Młody pomocnik na placu gry pojawił się dopiero w drugiej połowie i nie zamierzał odpuszczać, mimo prowadzenia Legii przy Okrzei. Stoczył kilka widowiskowych pojedynków z defensorami Piasta Gliwice, przy których został mocno poobijany. Do autokaru zmierzał trzymając się za brzuch. - Boli mnie żołądek. Zaliczyłem jednego takiego "koziołka", ale nie ma co marudzić. To jest piłka i tutaj nie ma sentymentów - uśmiecha się Jakub Kosecki, zawodnik stołecznej drużyny.
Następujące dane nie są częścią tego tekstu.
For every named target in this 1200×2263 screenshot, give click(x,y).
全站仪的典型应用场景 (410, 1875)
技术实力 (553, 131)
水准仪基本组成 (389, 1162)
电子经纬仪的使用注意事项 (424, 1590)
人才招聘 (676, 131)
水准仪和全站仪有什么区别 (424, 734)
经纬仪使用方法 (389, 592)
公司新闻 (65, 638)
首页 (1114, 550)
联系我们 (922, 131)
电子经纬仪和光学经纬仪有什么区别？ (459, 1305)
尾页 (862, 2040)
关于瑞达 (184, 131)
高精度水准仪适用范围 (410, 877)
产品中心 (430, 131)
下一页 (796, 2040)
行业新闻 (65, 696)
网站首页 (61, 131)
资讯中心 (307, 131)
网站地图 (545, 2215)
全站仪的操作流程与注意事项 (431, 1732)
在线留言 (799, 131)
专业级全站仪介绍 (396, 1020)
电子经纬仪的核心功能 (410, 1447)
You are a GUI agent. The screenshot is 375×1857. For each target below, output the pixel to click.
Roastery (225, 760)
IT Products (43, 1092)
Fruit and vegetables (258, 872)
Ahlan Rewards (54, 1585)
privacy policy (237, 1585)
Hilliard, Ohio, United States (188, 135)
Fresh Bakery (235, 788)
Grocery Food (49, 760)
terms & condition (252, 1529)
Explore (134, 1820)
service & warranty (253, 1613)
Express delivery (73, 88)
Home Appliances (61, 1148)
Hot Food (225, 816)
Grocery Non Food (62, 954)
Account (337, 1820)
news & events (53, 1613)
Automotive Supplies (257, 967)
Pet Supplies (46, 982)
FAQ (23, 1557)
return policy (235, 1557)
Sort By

Jakub Kosecki (z prawej) imponuje formą na boiskach T-Mobile Ekstraklasy
Jakub Kosecki (z prawej) imponuje formą na boiskach T-Mobile Ekstraklasy

Utalentowany skrzydłowy Wojskowych swoim pojawieniem się na boisku wprowadził sporo ożywienia w szeregi ofensywne drużyny Jana Urbana. - Szkoda, że nie udało mi się wykorzystać którejś sytuacji, bo przy prowadzeniu 3:1 grałoby nam się łatwiej. Tak to musieliśmy do samego końca grać pod dużą presją, bo wiedzieliśmy, że bramka wyrównująca dla Piasta będzie równoznaczna z koniecznością rozgrywania dogrywki, a tego chcieliśmy uniknąć - przyznaje 22-latek.

Nie najlepiej warszawski zespół wyglądał w pierwszej części spotkania, kiedy optyczną przewagę posiadał Piast. - Trzeba przyznać, że rywale przed przerwą nas trochę przycisnęli i trudno nam było grać "swoją" piłkę. Na szczęście bramka strzelona do szatni trochę ten mecz uspokoiła i potem graliśmy na większym luzie. W drugiej połowie z konsekwencją dążyliśmy do podwyższenia prowadzenia i to się opłaciło - zaciera ręce Kosecki.

Sporo nerwowości w szeregi stołecznej drużyny wprowadziła kontaktowa bramka dla gliwiczan. - Zrobiło się w końcówce gorąco, ale to spotkanie było trudne od początku do końca. Piast nas się nie przestraszył, ale chciał konfrontacji i grał z nami w piłkę jak równy z równym. My ze swoich sytuacji wykorzystaliśmy dwie, Piast jedną i to odzwierciedla wynik spotkania. Dla nas celem był awans, a cel uświęca środki. O stylu, w jakim go odnieśliśmy nikt nie będzie gadał - przekonuje gracz drużyny z Łazienkowskiej.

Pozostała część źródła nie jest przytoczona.